Alguns ditiocarbamatos são amplamente usados como fungicidas agrícolas. O tirame é um dimetilditiocarbamato (TMTD) - dissulfeto de tetrametiltiuram (C6H12N2S4) - usado em produtos hortícolas, quer em aplicação foliar, quer no tratamento de sementes, como repelente de várias espécies animais. Além disso, é usado como ingrediente de sabões, bronzeadores e sprays antissépticos, como aditivo em óleos lubrificantes e como acelerador de vulcanização de borracha (Mariano et al., 2008). Efeitos tóxicos e tumorigênicos foram observados em diferentes espécies animais expostas ao tirame (Dalvi, 1988; Maita et al., 1991) e inúmeros testes indicam que é genotóxico (Crebelli et al., 1992; Hemavathi e Rahiman, 1996). Embora a Environmental Protection Agency (EPA) e a World Health Organization (WHO) tenham considerado o tirame como ligeiramente tóxico, sua persistência no ambiente não é ainda bem conhecida. Assim, e dadas as inúmeras vias de exposição, este ditiocarbamato pode representar perigo potencial para o homem e outras espécies animais.

As metalotioneínas (MTs) são proteínas não enzimáticas, de baixo peso molecular (6-7 kDa), com elevados níveis de metais (Zn2+, Cu2+) e enxofre (Kagi e Kojima, 1987). As MTs são induzidas em vários sistemas celulares como um importante mecanismo adaptativo em resposta a estímulos ambientais (Klaassen e Liu, 1998). Algumas isoformas das MTs são facilmente induzidas, por metais pesados, hormonas, processos inflamatórios, situações de estresse agudo e muitos químicos (Kagi, 1993). A função protetora das MTs parece basear-se na sua capacidade de se ligar aos íons de metais pesados e como limpador de radicais livres (Kagi, 1993).

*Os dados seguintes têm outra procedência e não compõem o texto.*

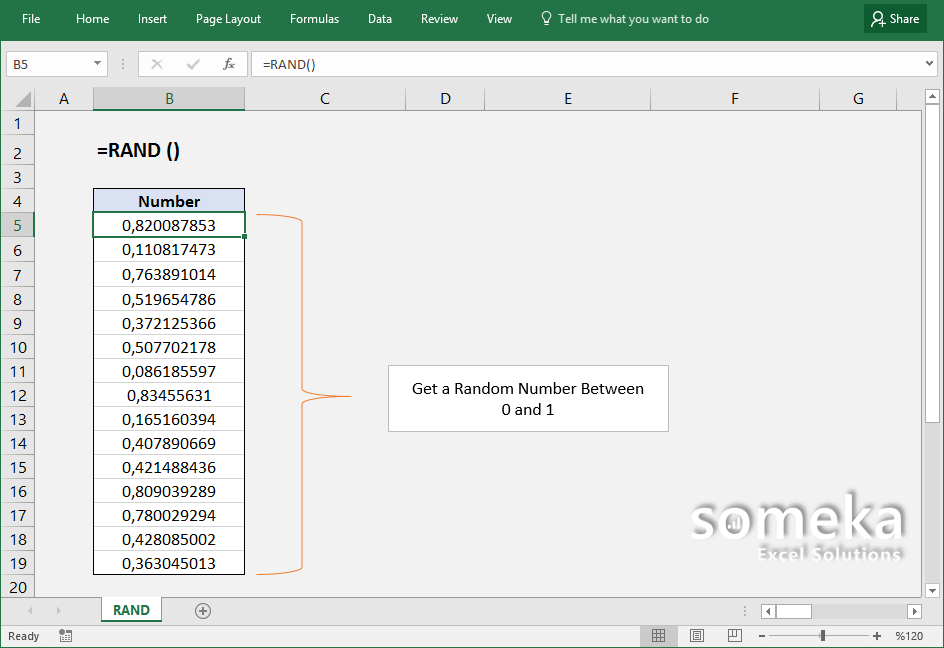The height and width of the screenshot is (648, 944).
Task: Click the Cancel (X) icon in formula bar
Action: point(156,64)
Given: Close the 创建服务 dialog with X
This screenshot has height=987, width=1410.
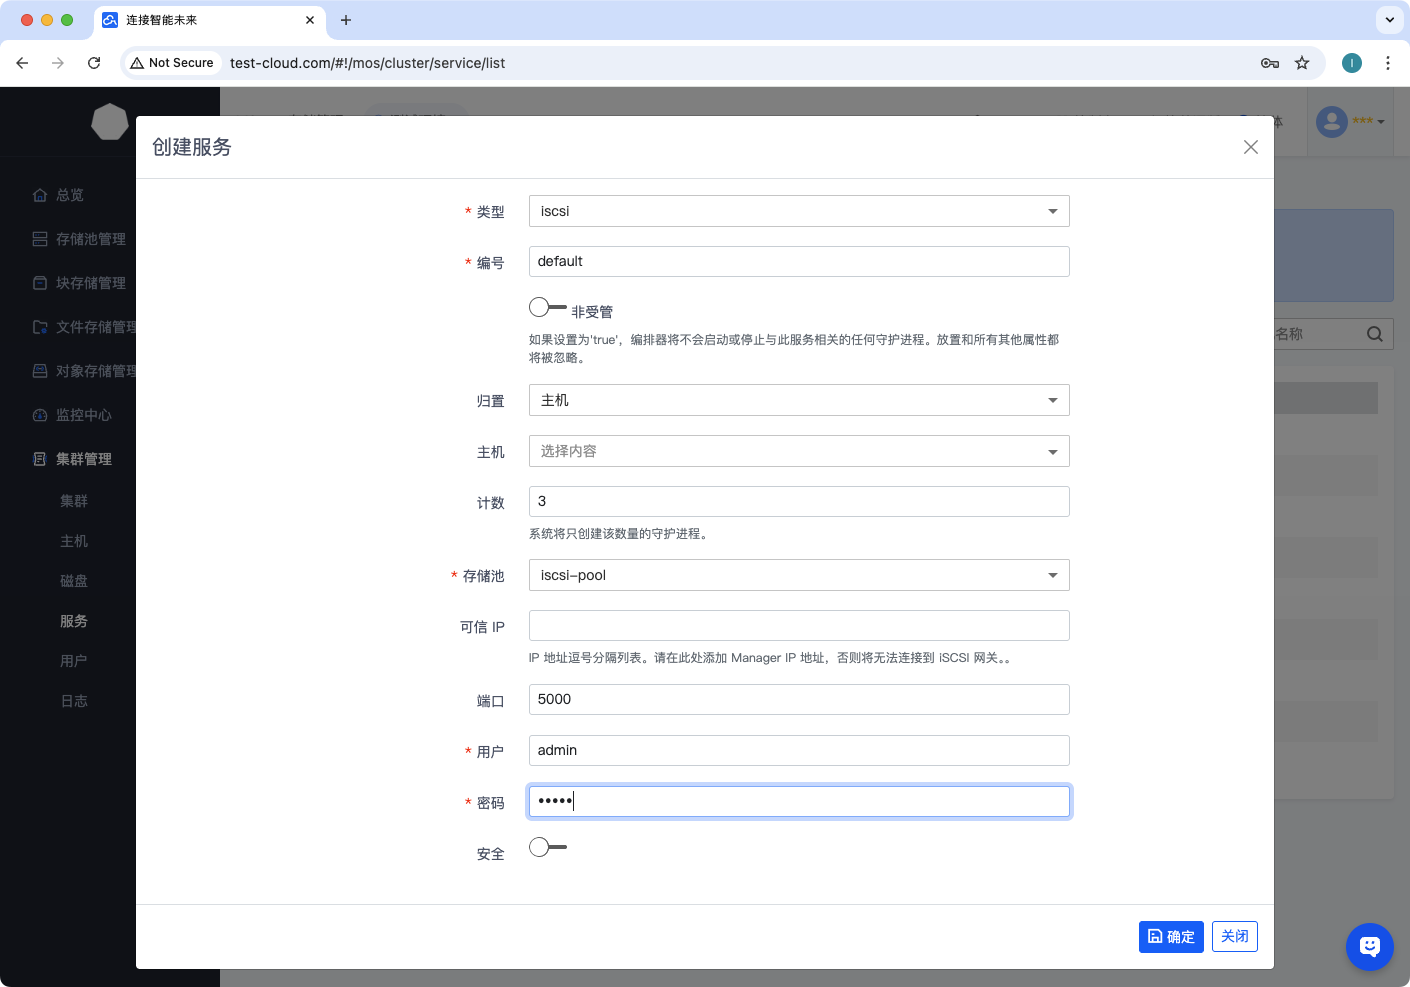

As proteínas de choque térmico (Hsp) são um grupo de proteínas classificadas de acordo com o seu peso molecular, as quais podem ser induzidas por choque térmico e outras formas de estresse fisiopatológico (Kiang e Tsokos, 1998). Os mecanismos de funcionamento das Hsp não estão, até essa data, ainda claramente compreendidos, mas os resultados de vários trabalhos sugerem que eles protegem as células estressadas, servindo como chaperones moleculares (Kiang e Tsokos, 1998).

O objetivo deste estudo foi avaliar as alterações histológicas e a expressão das metalotioneínas e das proteínas de choque térmico nos rins de ratos Wistar após a exposição ao fungicida tirame.

MATERIAIS E MÉTODOS

Vinte e quatro machos Wistar com sete dias de idade foram mantidos em ciclo de luz claro:escuro (12h:12h), a uma temperatura constante de 22ºC, com acesso sem restrições à dieta-padrão e à água. Todos os animais foram submetidos a inspecção e manipulação, para rastreio de patologias, após o que se constituíram três grupos, com oito animais cada, distribuídos aleatoriamente em gaiolas de tipo IV. O primeiro grupo, utilizado como grupo-controle, recebeu dieta-padrão, sem nenhuma manipulação; o segundo grupo, óleo de milho, recebeu a dieta-padrão e 0,1mL de óleo de milho, duas vezes por semana; o terceiro, grupo tirame, recebeu a dieta-padrão e o tirame (CAS n.º 37-26-8, SIGMA, n.º T5638), administrado oralmente, por meio de sonda, na dose de 100mg kg-1 de peso corporal, suspenso em 0,1mL de óleo de milho, duas vezes por semana. Quando da administração, os animais foram pesados individualmente, correspondendo cada peso, em gramas, obtido em balança digital (0,01g), à média das duas pesagens semanais. Os animais, sacrificados após 35 dias do início do ensaio por excesso de anestésico, foram mantidos nas condições ambientais e de manutenção determinadas pela legislação em vigor na União Europeia, relativa à experimentação animal (FELASA, http://www.felasa.eu), e em Portugal (Portaria 1005/92). Todos os procedimentos envolvendo os animais foram supervisionados por um investigador reconhecido pela Federation of European Laboratory Animal Science Associations (FELASA).

Após o sacrifício, removeram-se os rins. Depois de serem seccionados sagitalmente, estes foram fixados em formaldeído neutro a 10%, tamponado (pH 7.4), durante 24 horas. Em seguida, procedeu-se ao seu processamento pelas técnicas histológicas de rotina, em sistema automático: inclusão em parafina e corte em micrótomo rotativo, em secções com 5µm de espessura. Os cortes foram estendidos em lâminas de vidro de 75x25mm e corados com: hematoxilina e eosina, tricrômico de Masson e reação do ácido periódico-reativo de Schiff (PAS), para observação da estrutura geral e eventuais alterações histológicas.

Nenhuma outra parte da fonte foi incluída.